Thursday, August 11, 2016
ESA Exhibit Hall, Ft Lauderdale Convention Center
Aleix Valls1, Jason Harmon1 and Brandon T. Barton2, (1)Entomology, North Dakota State University, Fargo, ND, (2)Zoology, University of Wisconsin-Madison, Madison, WI
Background/Question/Methods

Insect fitness and performance are affected by temperature, but this relation can be difficult to understand when temperature fluctuates.
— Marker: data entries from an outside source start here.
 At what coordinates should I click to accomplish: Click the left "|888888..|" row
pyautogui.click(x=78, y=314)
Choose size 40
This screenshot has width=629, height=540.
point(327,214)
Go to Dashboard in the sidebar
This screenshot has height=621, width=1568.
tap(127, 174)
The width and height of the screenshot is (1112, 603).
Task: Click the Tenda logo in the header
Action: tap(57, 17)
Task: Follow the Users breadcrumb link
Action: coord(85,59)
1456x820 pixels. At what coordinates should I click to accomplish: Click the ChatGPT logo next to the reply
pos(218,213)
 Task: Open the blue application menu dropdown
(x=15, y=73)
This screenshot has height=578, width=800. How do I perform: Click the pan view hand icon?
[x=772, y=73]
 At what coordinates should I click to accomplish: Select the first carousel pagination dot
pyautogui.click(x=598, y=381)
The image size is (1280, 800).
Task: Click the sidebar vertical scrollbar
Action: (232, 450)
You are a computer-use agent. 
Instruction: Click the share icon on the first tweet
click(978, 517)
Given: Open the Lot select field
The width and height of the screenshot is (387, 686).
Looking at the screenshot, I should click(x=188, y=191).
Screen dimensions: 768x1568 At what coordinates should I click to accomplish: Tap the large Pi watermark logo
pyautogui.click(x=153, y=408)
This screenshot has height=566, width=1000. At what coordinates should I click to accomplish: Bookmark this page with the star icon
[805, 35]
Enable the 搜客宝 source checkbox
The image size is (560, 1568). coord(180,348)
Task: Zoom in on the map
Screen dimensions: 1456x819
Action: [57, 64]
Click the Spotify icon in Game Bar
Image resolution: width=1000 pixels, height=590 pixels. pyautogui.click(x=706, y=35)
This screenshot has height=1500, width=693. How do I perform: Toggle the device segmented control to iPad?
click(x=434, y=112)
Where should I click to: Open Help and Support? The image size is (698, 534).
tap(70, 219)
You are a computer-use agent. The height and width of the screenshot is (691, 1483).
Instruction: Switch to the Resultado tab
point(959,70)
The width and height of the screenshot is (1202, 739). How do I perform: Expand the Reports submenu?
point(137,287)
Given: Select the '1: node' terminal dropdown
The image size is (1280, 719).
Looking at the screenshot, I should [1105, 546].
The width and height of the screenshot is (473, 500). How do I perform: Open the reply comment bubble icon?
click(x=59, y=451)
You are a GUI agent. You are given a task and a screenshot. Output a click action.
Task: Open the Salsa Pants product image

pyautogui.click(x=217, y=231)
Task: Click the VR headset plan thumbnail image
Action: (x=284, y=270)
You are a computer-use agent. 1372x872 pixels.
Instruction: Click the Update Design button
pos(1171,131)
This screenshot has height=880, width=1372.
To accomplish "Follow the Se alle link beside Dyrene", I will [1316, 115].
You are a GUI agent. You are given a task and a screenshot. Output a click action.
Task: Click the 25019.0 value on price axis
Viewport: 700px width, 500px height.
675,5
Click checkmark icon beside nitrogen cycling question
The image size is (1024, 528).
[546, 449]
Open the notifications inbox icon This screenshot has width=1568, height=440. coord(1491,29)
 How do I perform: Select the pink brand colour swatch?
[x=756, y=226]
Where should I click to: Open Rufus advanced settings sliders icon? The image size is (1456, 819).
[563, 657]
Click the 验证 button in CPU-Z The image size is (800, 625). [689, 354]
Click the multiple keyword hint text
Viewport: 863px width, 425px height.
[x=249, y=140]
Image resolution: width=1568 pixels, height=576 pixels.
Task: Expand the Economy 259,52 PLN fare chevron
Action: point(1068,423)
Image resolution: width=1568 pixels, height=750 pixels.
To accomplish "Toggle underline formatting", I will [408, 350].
Sometimes fluctuations can fall outside the adequate range for regular insect development (permissive range) and enter extreme temperature ranges that can be harmful to insects. This adds a level of complexity when studying temperature effects on insects. We asked how insects are affected by constant temperatures (CT) opposed to fluctuating temperatures (FT) and if these differences hold in different temperature ranges. We reared pea aphids (Acyrthosiphon pisum) on fava plants (Vicia faba) in different temperature treatments. We used a cooler (20C) and a warmer (28C) temperature range. To properly test for temperature variation, the CT and FT treatments had the same mean temperature within the same temperature range. One set was in a permissive range (CT: 20C and FT: 16C/24C). The second set ranged from permissive to extreme (CT: 28C and FT: 24C/32C). After 9 days, we compared aphid populations reared under the same mean temperature.

Results/Conclusions

In a permissive range (20 vs 16/24), we obtained similar sized populations. But when the FT fell out of the permissive range (28 vs 24/32), populations were ten times lower than populations under CT. Our experiment showed that insect response to FT is not equal to the average CT when part of the range is particularly high. In fact, just a short exposure to that high temperature produced aphid populations as low as when aphids were at that high temperature constantly. Even short periods of time in extreme temperatures can have a strongly negative effect on insect performance. This could mean that in high variability situations, the range of variability may be less important than the maximum temperature.